[Stored data entries]

* start *

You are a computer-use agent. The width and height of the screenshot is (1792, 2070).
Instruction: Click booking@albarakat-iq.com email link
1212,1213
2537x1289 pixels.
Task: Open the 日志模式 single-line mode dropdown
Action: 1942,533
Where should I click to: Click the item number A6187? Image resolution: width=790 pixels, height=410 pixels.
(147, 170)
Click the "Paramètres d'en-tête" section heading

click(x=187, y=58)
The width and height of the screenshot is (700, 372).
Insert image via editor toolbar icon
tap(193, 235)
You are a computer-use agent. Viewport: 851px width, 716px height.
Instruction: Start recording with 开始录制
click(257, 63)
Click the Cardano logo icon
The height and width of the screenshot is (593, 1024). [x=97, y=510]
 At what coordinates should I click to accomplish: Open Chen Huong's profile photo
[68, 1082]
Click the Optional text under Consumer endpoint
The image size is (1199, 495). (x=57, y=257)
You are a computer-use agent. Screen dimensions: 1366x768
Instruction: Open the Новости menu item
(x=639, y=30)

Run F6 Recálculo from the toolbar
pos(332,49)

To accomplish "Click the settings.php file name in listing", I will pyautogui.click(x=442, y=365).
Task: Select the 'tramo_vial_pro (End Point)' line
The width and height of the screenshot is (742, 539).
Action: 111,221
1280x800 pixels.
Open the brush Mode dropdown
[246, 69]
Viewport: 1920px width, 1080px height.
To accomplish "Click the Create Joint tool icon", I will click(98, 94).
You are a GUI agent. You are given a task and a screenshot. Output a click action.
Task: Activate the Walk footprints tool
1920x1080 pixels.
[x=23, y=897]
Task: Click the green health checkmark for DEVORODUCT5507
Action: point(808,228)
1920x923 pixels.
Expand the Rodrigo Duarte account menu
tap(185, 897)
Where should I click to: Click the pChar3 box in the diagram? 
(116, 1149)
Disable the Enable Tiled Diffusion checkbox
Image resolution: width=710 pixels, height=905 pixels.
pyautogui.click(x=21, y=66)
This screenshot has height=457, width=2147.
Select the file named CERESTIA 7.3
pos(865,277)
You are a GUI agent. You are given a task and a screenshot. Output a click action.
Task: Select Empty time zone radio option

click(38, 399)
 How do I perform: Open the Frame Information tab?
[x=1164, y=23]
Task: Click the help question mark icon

* end *

- **Written task**
Output every item above verbatim, preserving each line unchanged.

- **The result**
You are a computer-use agent. The width and height of the screenshot is (1792, 2070).
Instruction: Click booking@albarakat-iq.com email link
1212,1213
2537x1289 pixels.
Task: Open the 日志模式 single-line mode dropdown
Action: 1942,533
Where should I click to: Click the item number A6187? Image resolution: width=790 pixels, height=410 pixels.
(147, 170)
Click the "Paramètres d'en-tête" section heading

click(x=187, y=58)
The width and height of the screenshot is (700, 372).
Insert image via editor toolbar icon
tap(193, 235)
You are a computer-use agent. Viewport: 851px width, 716px height.
Instruction: Start recording with 开始录制
click(257, 63)
Click the Cardano logo icon
The height and width of the screenshot is (593, 1024). [x=97, y=510]
 At what coordinates should I click to accomplish: Open Chen Huong's profile photo
[68, 1082]
Click the Optional text under Consumer endpoint
The image size is (1199, 495). (x=57, y=257)
You are a computer-use agent. Screen dimensions: 1366x768
Instruction: Open the Новости menu item
(x=639, y=30)

Run F6 Recálculo from the toolbar
pos(332,49)

To accomplish "Click the settings.php file name in listing", I will pyautogui.click(x=442, y=365).
Task: Select the 'tramo_vial_pro (End Point)' line
The width and height of the screenshot is (742, 539).
Action: 111,221
1280x800 pixels.
Open the brush Mode dropdown
[246, 69]
Viewport: 1920px width, 1080px height.
To accomplish "Click the Create Joint tool icon", I will click(98, 94).
You are a GUI agent. You are given a task and a screenshot. Output a click action.
Task: Activate the Walk footprints tool
1920x1080 pixels.
[x=23, y=897]
Task: Click the green health checkmark for DEVORODUCT5507
Action: point(808,228)
1920x923 pixels.
Expand the Rodrigo Duarte account menu
tap(185, 897)
Where should I click to: Click the pChar3 box in the diagram? 
(116, 1149)
Disable the Enable Tiled Diffusion checkbox
Image resolution: width=710 pixels, height=905 pixels.
pyautogui.click(x=21, y=66)
This screenshot has height=457, width=2147.
Select the file named CERESTIA 7.3
pos(865,277)
You are a GUI agent. You are given a task and a screenshot. Output a click action.
Task: Select Empty time zone radio option

click(38, 399)
 How do I perform: Open the Frame Information tab?
[x=1164, y=23]
Task: Click the help question mark icon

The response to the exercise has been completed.